Our Licensing Agreement with Atrium
On September 30, 2005, Isotechnika Inc. and Atrium Medical Corporation (“Atrium”) jointly announced the signing of an exclusive worldwide licensing agreement for the use of TAFA93 and voclosporin specifically with drug eluting devices for the non-systemic treatment of vascular, cardiovascular disorders, target vessel and tissue disorders.
What are the terms of the agreement with Atrium for the licensing agreement for voclosporin and TAFA93?
A summary of the terms of the agreement is as follows:
- Atrium will pay an upfront licensing fee of US$3,000,000.
- Atrium will pay milestone and royalty payments to Isotechnika upon approval of a medical device product which incorporates TAFA93, voclosporin or the combination of both drugs.
- Isotechnika is required to complete a Phase Ib trial for TAFA93.
- Atrium will conduct and be financially responsible for all development costs of the medical device product program.
- Isotechnika will manufacture and supply both drugs for use in clinical trials and post commercialization on a cost plus basis.
- Atrium will be solely responsible for marketing the Products which incorporate the TAFA93 and voclosporin compounds.
- The license provided is for the use of TAFA93 and voclosporin in conjunction with medical devices only. No rights are granted for the oral or topical administration of either TAFA93 or voclosporin in any indication.
Our Collaboration with Roche
When was the Roche Collaboration signed?
On April 9, 2002 the Company entered into a strategic collaboration with F. Hoffmann-La Roche and Hoffmann-La Roche Inc. (referred to as “Roche”) for the global co-development and commercialization of voclosporin. This agreement represented the largest Canadian early clinical trial drug development deal between a large pharmaceutical company and a biotech company.
How did Isotechnika’s collaboration with Roche change in 2004?
Under the original agreement, Roche had exclusive world wide rights to market both transplant and non-transplant indications of voclosporin.
By changing the Collaborative Agreement, Isotechnika regained the world-wide rights for all non-transplant indications, including psoriasis. Essentially, this means that the Company is free to market or license any of the non-transplant indications of voclosporin with a third party. The amended agreement transferred responsibility for all development costs of non-transplant indications to Isotechnika.
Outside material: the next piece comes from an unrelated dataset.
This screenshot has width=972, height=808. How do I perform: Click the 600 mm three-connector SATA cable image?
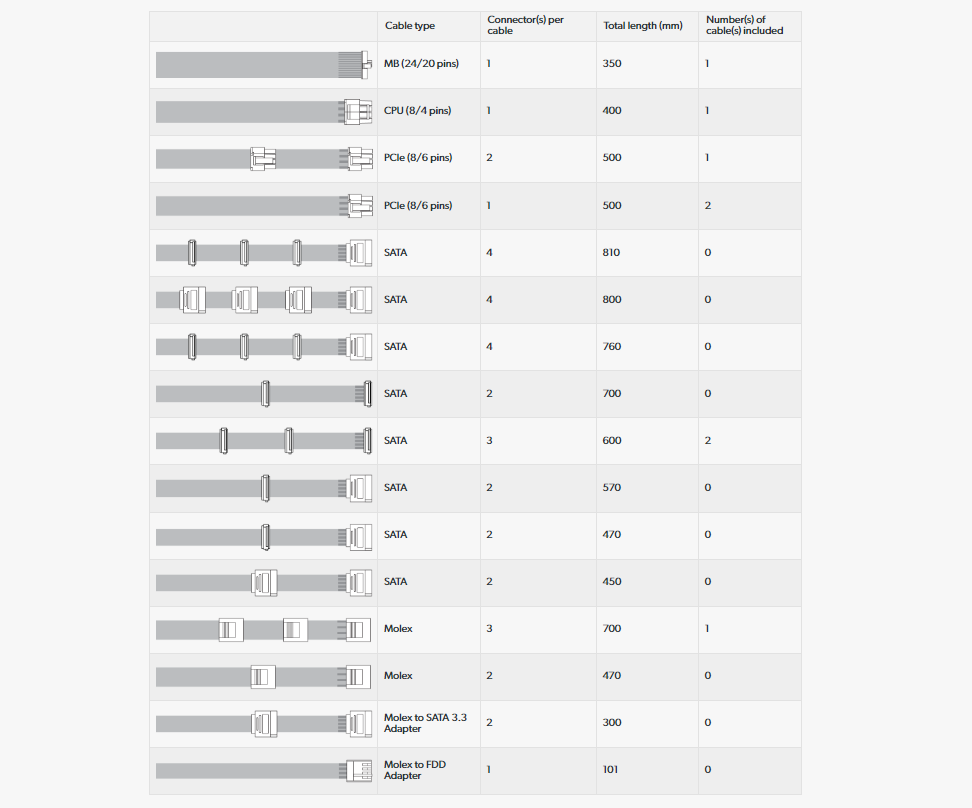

Roche still holds the exclusive world wide marketing rights to voclosporin for all transplant indications.
What are the new terms of the deal with Roche for voclosporin for transplant indications?
Under the new agreement, Isotechnika will pay all R&D costs until the completion of the Phase IIb renal transplant trial. Upon successful completion of this trial, Roche has the option to continue joint development in transplantation and is required to pay an exercise option fee of US$75 million.
Upon exercise of their option, Roche would contribute 70% of the development cost of voclosporin for transplantation indications and make milestone payments based on commencement, successful completion and NDA filing for the first three (3) transplant indications including kidney, liver and heart transplantations. The total amount of upfront and milestone payments have increased to $242 million US dollars from $215 million US dollars under the original agreement.
Upon commercialization, there is no change to the royalty structure from the original agreement.